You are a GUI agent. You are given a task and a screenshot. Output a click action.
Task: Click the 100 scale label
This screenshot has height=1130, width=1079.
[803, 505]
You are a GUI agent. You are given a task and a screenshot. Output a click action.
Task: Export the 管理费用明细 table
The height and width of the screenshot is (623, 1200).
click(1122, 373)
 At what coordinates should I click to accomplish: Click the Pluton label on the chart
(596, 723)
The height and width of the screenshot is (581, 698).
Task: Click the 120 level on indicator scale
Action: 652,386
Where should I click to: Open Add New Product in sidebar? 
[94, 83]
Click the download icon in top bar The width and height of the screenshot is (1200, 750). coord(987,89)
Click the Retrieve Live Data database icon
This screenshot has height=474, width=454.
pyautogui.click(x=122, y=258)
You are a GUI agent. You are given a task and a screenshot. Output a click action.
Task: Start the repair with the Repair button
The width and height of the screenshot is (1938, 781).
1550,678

### Task prompt
Copy the records out again word for word.

### Exercise response
You are a GUI agent. You are given a task and a screenshot. Output a click action.
Task: Click the 100 scale label
This screenshot has height=1130, width=1079.
[803, 505]
You are a GUI agent. You are given a task and a screenshot. Output a click action.
Task: Export the 管理费用明细 table
The height and width of the screenshot is (623, 1200).
click(1122, 373)
 At what coordinates should I click to accomplish: Click the Pluton label on the chart
(596, 723)
The height and width of the screenshot is (581, 698).
Task: Click the 120 level on indicator scale
Action: 652,386
Where should I click to: Open Add New Product in sidebar? 
[94, 83]
Click the download icon in top bar The width and height of the screenshot is (1200, 750). coord(987,89)
Click the Retrieve Live Data database icon
This screenshot has height=474, width=454.
pyautogui.click(x=122, y=258)
You are a GUI agent. You are given a task and a screenshot. Output a click action.
Task: Start the repair with the Repair button
The width and height of the screenshot is (1938, 781).
1550,678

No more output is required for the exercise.